Another approach to address solubility problems is to provide an extraction injection device. Such a system, as shown in
Accordingly, there remains a need for sample injection mechanisms that reduce extra-column band broadening.
A significant reduction in extra-column band broadening can be achieved by decoupling the injection system from the main solvent flow line. Systems and methods for such decoupling can allow for the injection of larger volumes of sample without compromising separation yield, increase the column loading per batch, and increase the overall yield of separations. That is, by removing (e.g., decoupling) sample injection from the main mobile phase flow line, extra-column band dispersion is reduced. The sample can be injected with the use of an additional flow line eliminating undesirable constraints on sample size. While adding extra volume to a highly-compressible fluid chromatography system is typically avoided in the art, the inventors have surprisingly found that by decoupling column loading and column injection by having dedicated flow lines, extra-column band broadening can be reduced.

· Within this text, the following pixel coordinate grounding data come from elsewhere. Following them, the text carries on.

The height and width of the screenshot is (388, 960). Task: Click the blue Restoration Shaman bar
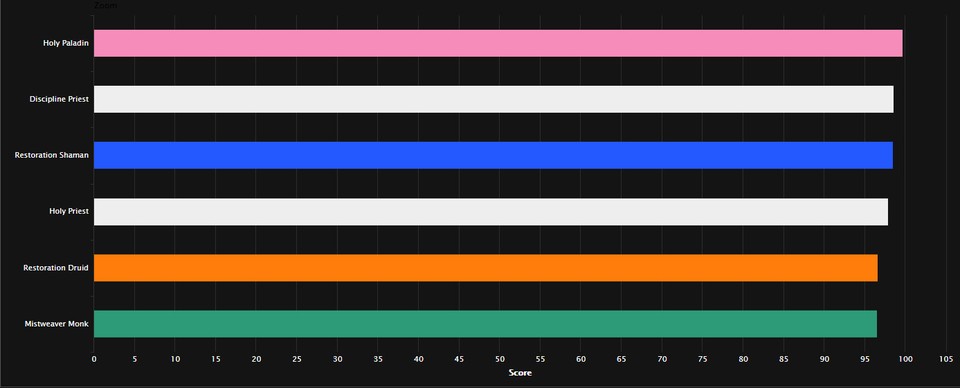(x=493, y=155)
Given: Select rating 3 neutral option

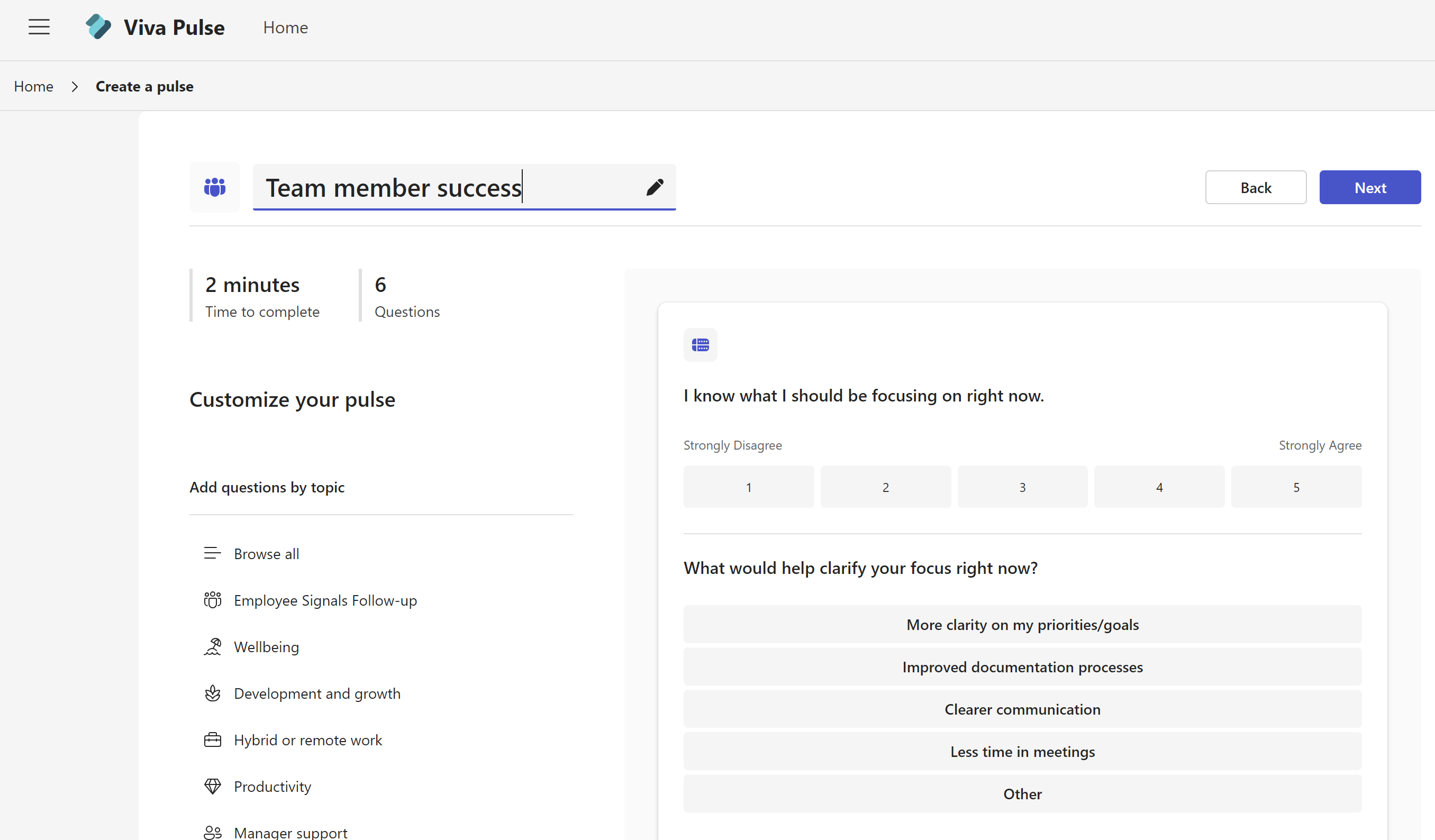Looking at the screenshot, I should tap(1022, 487).
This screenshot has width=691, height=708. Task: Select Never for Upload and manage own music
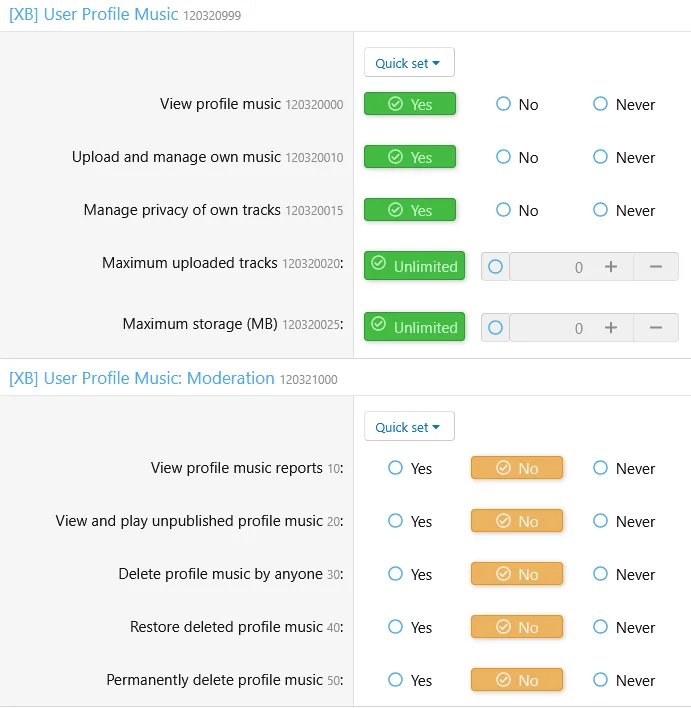624,157
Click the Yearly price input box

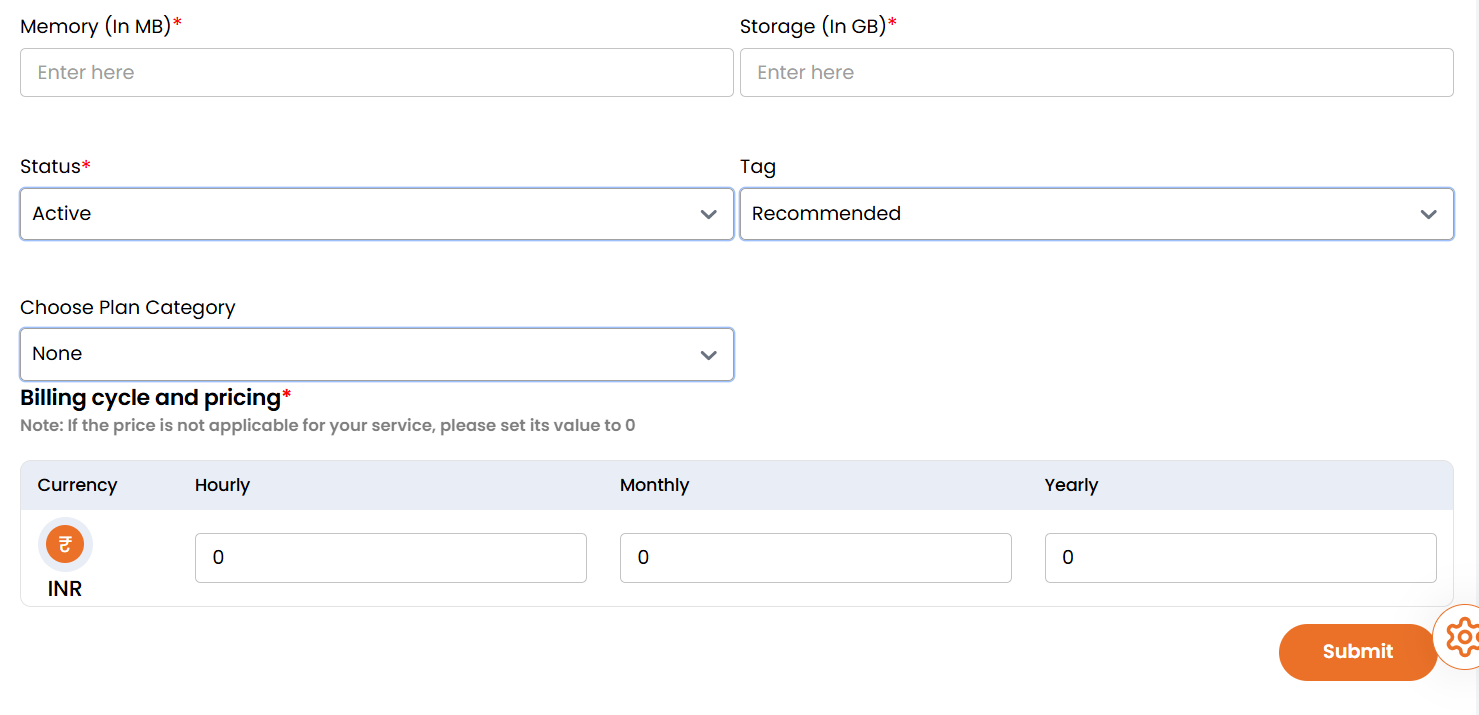point(1240,558)
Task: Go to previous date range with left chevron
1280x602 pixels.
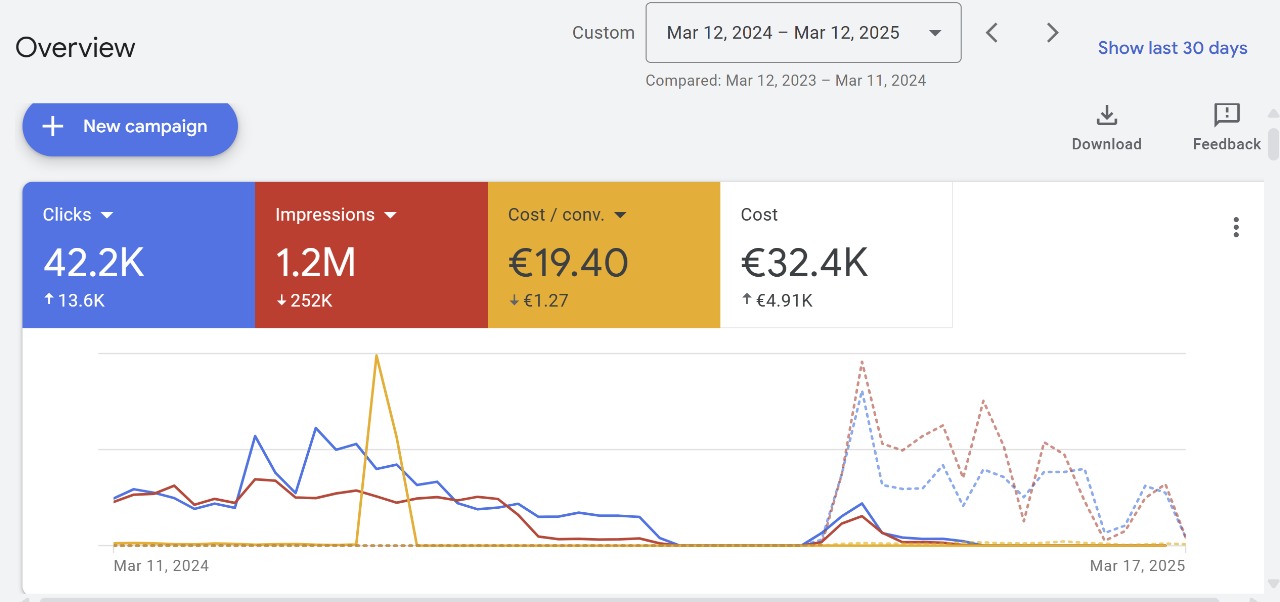Action: pyautogui.click(x=991, y=33)
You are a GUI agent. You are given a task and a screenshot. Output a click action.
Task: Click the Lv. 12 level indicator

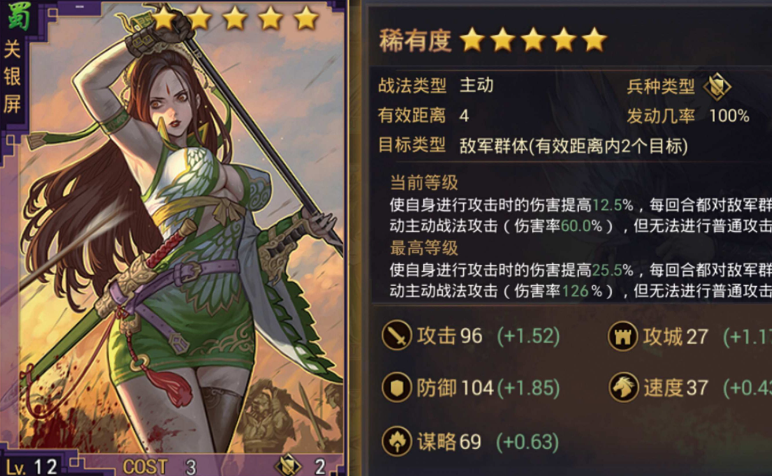pos(32,467)
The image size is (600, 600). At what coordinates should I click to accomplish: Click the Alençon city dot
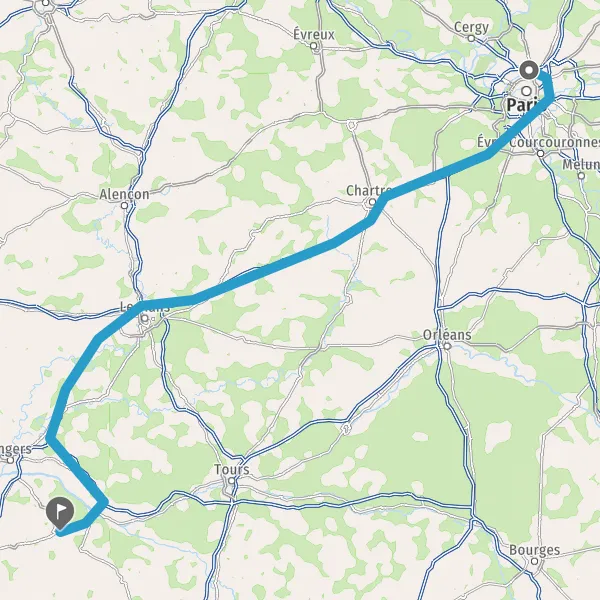tap(124, 205)
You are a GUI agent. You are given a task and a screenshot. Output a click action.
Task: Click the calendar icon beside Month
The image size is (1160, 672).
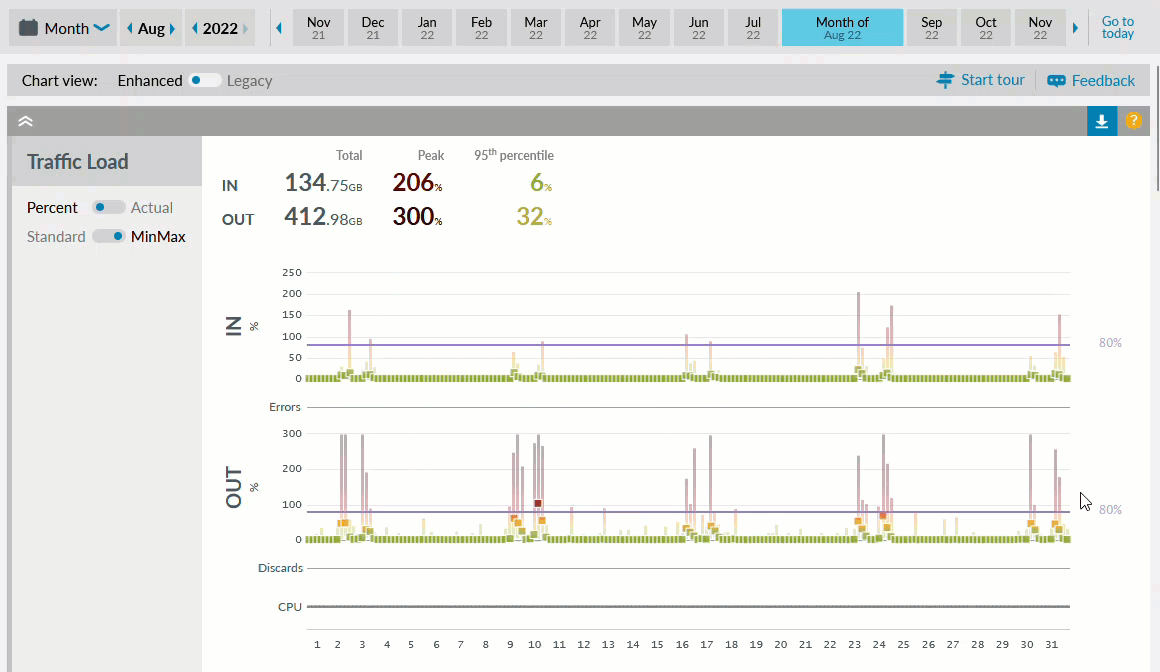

In addition to decoupling of the injection system from the main solvent lines, a filter (i.e., strainer) is used within the decoupled injector line to remove precipitates to prevent system failure while at the same time allowing for higher concentrations of feed/sample to be utilized. That is, the filter not only protects the system from damaging precipitates, but also allows for increased system performance by enabling the system to be functional at higher concentrations of feed/sample. For example, in conventional systems which lack the combination of a cross-stream injection (e.g., decoupling of the injection line from the solvent line) and a filter, operators are typically limited to a range of feed concentration which is generally at or below about 60% (e.g., at or below 50%) of the solubility limit of the feed material in the mobile phase. In the systems and methods of the present disclosure, such limitations are no longer necessary. An operator can proceed at or below 100% of the solubility limit. As a result, greater flexibility of operating conditions can be utilized and more efficient and effective separations can be accomplished than in conventional systems.
One aspect provides a chromatography system including a first co-solvent source in fluid communication with a first mixer; a second co-solvent source and a sample source in fluid communication with a second mixer; a mobile phase source configured to provide mobile phase to the first and second mixers, a strainer to minimize precipitation of sample in mobile phase, a sample loop positioned downstream and in fluid communication with the strainer, a chromatography column and a valve. In some embodiments, the second co-solvent source and the sample source are combined to form a feed solution. That is, the second co-solvent source and the sample source are provided as a co-solvent and a sample dissolved in the co-solvent. The valve has, i.e., can be disposed in, a plurality of discrete positions forming different fluidic connections. In exemplary embodiments, the plurality of discrete positions can include a first position in which the first mixer is in fluid communication with the chromatography column and the second mixer is in fluid communication with the sample loop and a second position in which the first mixer is in fluid communication the sample loop and the sample loop is in fluid communication with the chromatography column.
In exemplary embodiments, the strainer (i.e., filter) comprises an inner vessel (e.g., inner cylinder) and an outer cylinder. The inner vessel can be formed of a filtration material to decrease the flow of particulates to the outer cylinder. The inner vessel can be a frit tube. In some embodiments, the second mixer and the strainer are combined into an integral device. In other embodiments, the second mixer and strainer are distinct components. Certain embodiments of the present technology further include a strainer monitoring system, which detects clogs or conditions which indicate a clog has occurred or could possibly be forming. In some embodiments, the strainer monitoring system includes a turbidity check mechanism. In some embodiments, the strainer monitoring system includes a pressure monitor. A rise in expected pressure, in some instances, can indicate the presence of a clogging event. Some embodiments of the present technology include a regeneration system. The regeneration system allows for recycling of feed material caught within the strainer. Certain embodiments feature mixers and/or valves for delivery of co-solvent to dilute feed material contained within the strainer.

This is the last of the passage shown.